- Born: 29 May 1925 Rangoon, Burma, British India
- Died: October 13, 1987 (aged 61–62) Dhaka, Bangladesh
- Occupation: Actor
- Spouse: Jyotsna Biswas
- Children: Aruna Biswas

= Amalendu Biswas =

Bangladeshi actor

Amalendu Biswas (অমলেন্দু বিশ্বাস; 29 May 1925 – 13 October 1987) was a Bangladeshi stage actor. Calling Jatra Samrat, he specialized in jatra pala genre. He won Sequence of Merit Award by Bangladesh Shilpakala Academy in 1980. He was awarded Ekushey Padak by the government of Bangladesh posthumously in 1989.

== Early life and education ==
Biswas was born in 1925, whilst his father Surendralal Biswas was working at the customs department in Yangon, Burma. He belonged to a Hindu family originally from the village of Masjidia in Sitakunda, Chittagong District.
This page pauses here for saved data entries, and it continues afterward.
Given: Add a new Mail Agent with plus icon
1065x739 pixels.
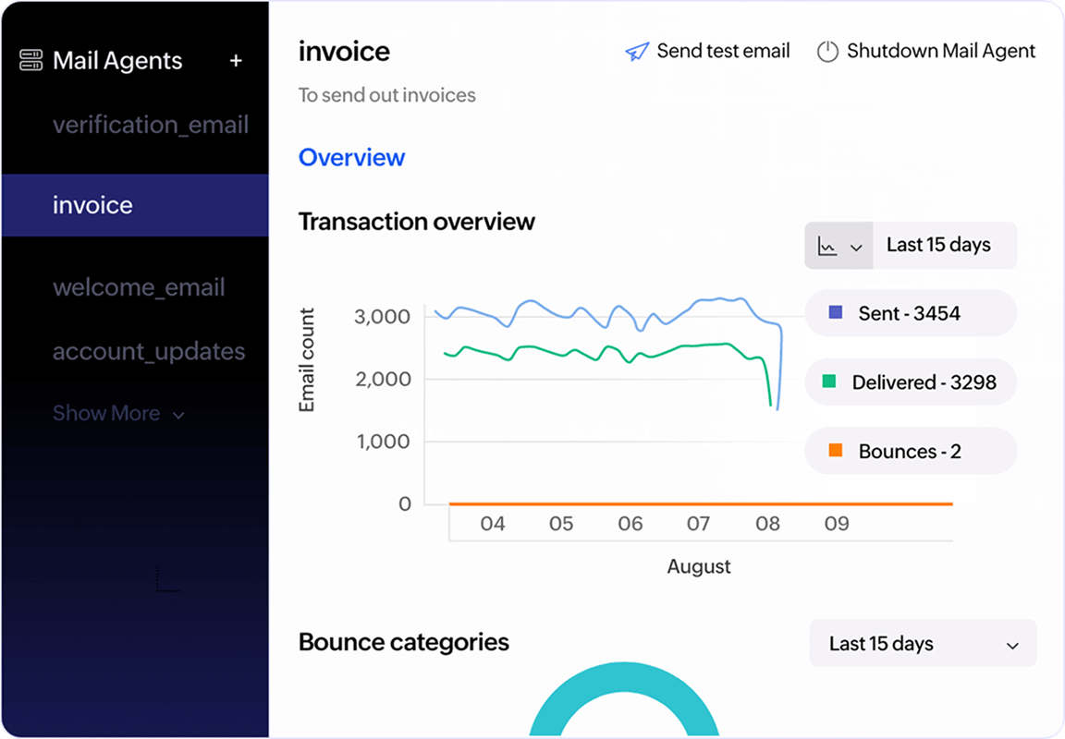Looking at the screenshot, I should (x=236, y=61).
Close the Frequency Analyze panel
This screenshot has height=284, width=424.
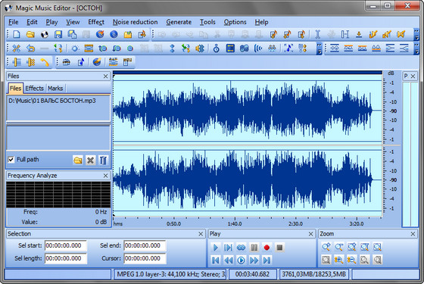[x=105, y=176]
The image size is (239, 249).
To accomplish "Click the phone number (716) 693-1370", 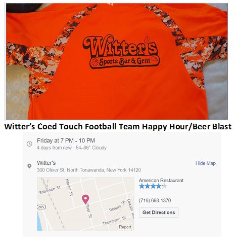I will (x=155, y=200).
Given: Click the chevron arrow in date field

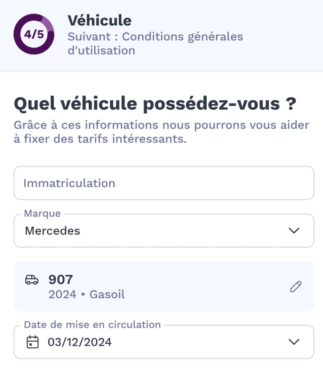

He later returned to Chittagong during his childhood, and completed his matriculation in 1941. He passed his FA from Robertson College in 1944.

==Career==
Biswas started his career at the British Royal Air Force. He left the service during World War II and formed a jatra troupe Charanika Jatra Shamaj. He performed with the troupe Natta Company while he was in Kolkata.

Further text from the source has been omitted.